A European SaaS client came to us with a familiar problem: their AWS bill had grown from $15K to $38K per month over 18 months, while their user base had only doubled. Kubernetes made it easy to scale — and easy to waste money. Here is exactly how we brought the bill down to $20K.
The Starting State
The client ran 3 EKS clusters: production, staging, and development. All three ran 24/7 on m5.2xlarge on-demand instances. Key findings from our initial audit:
- Average CPU utilization across all nodes: 18%
- Average memory utilization: 34%
- Staging and dev clusters running 24/7 despite being used only during business hours (9 AM - 7 PM CET)
- No autoscaling configured — fixed node counts set months ago
- Over-provisioned resource requests — most pods requesting 2-4x their actual consumption
- 23 orphaned EBS volumes from old PVCs — $420/month for nothing
Phase 1: Right-Sizing (Week 1-2)
We deployed the Vertical Pod Autoscaler in recommendation mode across all namespaces and collected data for 14 days. The results were striking:
A Java API service was requesting 2 CPU and 4Gi memory but consistently using 400m CPU and 800Mi memory — 80% waste on a single deployment with 6 replicas. Multiply that across 47 services.

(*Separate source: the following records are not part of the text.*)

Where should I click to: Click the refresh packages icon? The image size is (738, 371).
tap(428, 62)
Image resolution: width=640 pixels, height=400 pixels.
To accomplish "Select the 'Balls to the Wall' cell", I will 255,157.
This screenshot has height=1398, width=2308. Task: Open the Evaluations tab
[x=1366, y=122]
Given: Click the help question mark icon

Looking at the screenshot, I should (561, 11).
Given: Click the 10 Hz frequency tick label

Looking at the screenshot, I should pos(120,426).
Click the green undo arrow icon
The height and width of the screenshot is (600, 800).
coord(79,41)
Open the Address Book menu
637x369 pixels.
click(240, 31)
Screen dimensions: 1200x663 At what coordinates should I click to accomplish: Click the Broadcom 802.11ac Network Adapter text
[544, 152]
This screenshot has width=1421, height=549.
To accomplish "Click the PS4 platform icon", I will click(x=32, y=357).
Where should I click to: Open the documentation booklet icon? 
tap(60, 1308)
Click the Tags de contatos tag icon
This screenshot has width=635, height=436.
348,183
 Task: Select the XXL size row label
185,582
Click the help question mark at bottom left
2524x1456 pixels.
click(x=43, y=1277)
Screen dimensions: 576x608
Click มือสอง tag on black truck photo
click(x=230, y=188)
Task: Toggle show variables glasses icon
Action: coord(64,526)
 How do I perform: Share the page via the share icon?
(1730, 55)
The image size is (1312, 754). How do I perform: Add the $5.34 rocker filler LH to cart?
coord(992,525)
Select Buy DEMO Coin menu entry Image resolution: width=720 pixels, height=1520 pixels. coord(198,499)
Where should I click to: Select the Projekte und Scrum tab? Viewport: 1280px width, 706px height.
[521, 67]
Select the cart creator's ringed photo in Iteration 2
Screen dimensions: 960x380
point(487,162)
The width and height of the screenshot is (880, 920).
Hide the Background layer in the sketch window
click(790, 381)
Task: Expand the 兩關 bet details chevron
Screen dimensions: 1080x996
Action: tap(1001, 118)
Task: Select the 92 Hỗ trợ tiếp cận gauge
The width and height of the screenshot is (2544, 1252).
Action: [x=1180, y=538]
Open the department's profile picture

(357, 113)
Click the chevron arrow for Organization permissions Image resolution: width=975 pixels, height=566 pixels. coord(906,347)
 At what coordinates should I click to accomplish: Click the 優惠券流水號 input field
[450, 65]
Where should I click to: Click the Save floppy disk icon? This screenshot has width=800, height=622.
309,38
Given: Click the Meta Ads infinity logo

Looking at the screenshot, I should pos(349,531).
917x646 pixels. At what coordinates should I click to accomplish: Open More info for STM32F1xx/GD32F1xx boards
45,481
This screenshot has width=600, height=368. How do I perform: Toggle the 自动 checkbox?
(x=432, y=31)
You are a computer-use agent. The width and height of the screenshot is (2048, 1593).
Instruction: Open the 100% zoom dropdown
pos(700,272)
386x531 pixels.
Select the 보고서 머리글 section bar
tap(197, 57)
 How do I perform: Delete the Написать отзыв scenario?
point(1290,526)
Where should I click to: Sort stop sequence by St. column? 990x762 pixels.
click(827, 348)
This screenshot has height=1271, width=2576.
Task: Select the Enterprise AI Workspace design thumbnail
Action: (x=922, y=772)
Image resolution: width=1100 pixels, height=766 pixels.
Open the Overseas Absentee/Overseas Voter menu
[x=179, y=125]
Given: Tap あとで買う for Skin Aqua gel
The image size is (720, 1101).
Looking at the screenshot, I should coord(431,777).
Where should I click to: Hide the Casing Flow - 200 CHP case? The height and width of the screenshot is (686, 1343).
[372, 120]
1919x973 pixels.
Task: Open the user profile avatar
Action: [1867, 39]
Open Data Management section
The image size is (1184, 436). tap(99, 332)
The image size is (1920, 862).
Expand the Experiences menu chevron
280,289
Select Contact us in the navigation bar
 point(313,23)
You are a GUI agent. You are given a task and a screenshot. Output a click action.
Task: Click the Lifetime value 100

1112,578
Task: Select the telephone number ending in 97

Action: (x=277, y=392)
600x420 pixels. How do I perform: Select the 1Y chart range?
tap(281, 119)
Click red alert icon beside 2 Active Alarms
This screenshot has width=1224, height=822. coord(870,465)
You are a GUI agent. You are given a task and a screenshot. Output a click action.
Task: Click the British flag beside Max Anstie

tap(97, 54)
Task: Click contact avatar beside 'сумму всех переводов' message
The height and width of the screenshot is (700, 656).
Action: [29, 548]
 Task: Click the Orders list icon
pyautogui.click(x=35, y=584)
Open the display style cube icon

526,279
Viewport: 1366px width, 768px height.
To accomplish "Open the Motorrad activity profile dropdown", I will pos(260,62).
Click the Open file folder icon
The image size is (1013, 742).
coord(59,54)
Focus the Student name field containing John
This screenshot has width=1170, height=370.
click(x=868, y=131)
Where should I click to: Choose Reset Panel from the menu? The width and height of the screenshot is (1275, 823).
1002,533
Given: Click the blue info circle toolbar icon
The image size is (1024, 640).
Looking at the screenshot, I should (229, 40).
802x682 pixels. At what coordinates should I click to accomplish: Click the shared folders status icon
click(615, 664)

We adjusted resource requests and limits based on P95 usage with a 30% buffer. This alone allowed us to reduce the number of worker nodes from 24 to 14 in production.
Savings: $5,200/month
Phase 2: Spot Instances for Stateless Workloads (Week 3)
We analyzed which workloads were spot-compatible: - Stateless API services (12 services, 34 pods) — fully spot-compatible - Web frontend servers — spot-compatible - Background workers and queue consumers — spot-compatible - Databases and stateful services — must stay on-demand
We configured mixed instance pools using Karpenter (replacing the default Cluster Autoscaler). Karpenter selects from 15+ instance types across 3 AZs, maximizing spot availability and minimizing interruptions.
Node affinity rules ensure stateful workloads (PostgreSQL, Redis, Elasticsearch) only schedule on on-demand nodes, while stateless services prefer spot nodes.
Spot instance pricing for our mix averaged 68% cheaper than on-demand.
Savings: $7,400/month
Phase 3: Schedule Non-Production Environments (Week 3)
Staging and development clusters do not need to run at 3 AM. We implemented:
- Development cluster: Scales to zero nodes outside 8 AM - 8 PM CET, Monday-Friday
- Staging cluster: Scales to minimum (2 nodes) outside business hours, full capacity during CI/CD runs
Using a combination of Karpenter node scaling and CronJobs that cordon/drain nodes, we reduced non-production compute by 65%.
Savings: $3,800/month
Phase 4: Storage Cleanup and Optimization (Week 4)
- Deleted 23 orphaned EBS volumes ($420/month)
- Migrated log storage from gp3 EBS to S3 with lifecycle policies ($280/month saved)
- Switched development databases from io2 to gp3 storage class ($190/month saved)
- Implemented PVC auto-cleanup on namespace deletion
Savings: $890/month
Phase 5: Commitment-Based Pricing (Week 5)
After 4 weeks of optimized usage data, we had clear visibility into the baseline compute that would always be running. We purchased:
- 1-year Compute Savings Plan covering 70% of the remaining on-demand baseline
- This covered the production stateful workloads and minimum staging capacity
Savings: $1,100/month
Results Summary
| Category | Monthly Savings | |----------|----------------| | Right-sizing | $5,200 | | Spot instances | $7,400 | | Non-prod scheduling | $3,800 | | Storage cleanup | $890 | | Savings Plans | $1,100 | | Total | $18,390 |
Final monthly bill: $19,610 (down from $38,000) Reduction: 47%
What We Did NOT Do
Importantly, we did not: - Change any application code - Reduce the number of service replicas in production - Compromise on availability or disaster recovery - Introduce any new single points of failure - Experience any downtime during the optimization
The application continued serving the same traffic at the same latency. Users noticed nothing. The CFO noticed a lot.
Lessons Learned
- 1Start with visibility — You cannot optimize what you do not measure. Kubecost or OpenCost should be your first deployment.
- 2Right-size first — It is the safest, highest-ROI optimization. Do it before anything else.
- 3Spot is production-ready — With proper pod disruption budgets, multiple replicas, and mixed instance pools, spot interruptions are invisible to users.
- 4Non-production waste is massive — Dev and staging environments often represent 30-40% of cloud spend but run unused 70% of the time.
- 5Commit last — Only purchase reservations after you have optimized. Otherwise you are locking in waste.
Conclusion
Cloud cost optimization is not about cutting corners — it is about eliminating waste. Every dollar spent on idle compute is a dollar not spent on product development, hiring, or customer acquisition. The tools and techniques in this case study are applicable to any Kubernetes environment running on public cloud, and the 30-50% savings range is consistently achievable.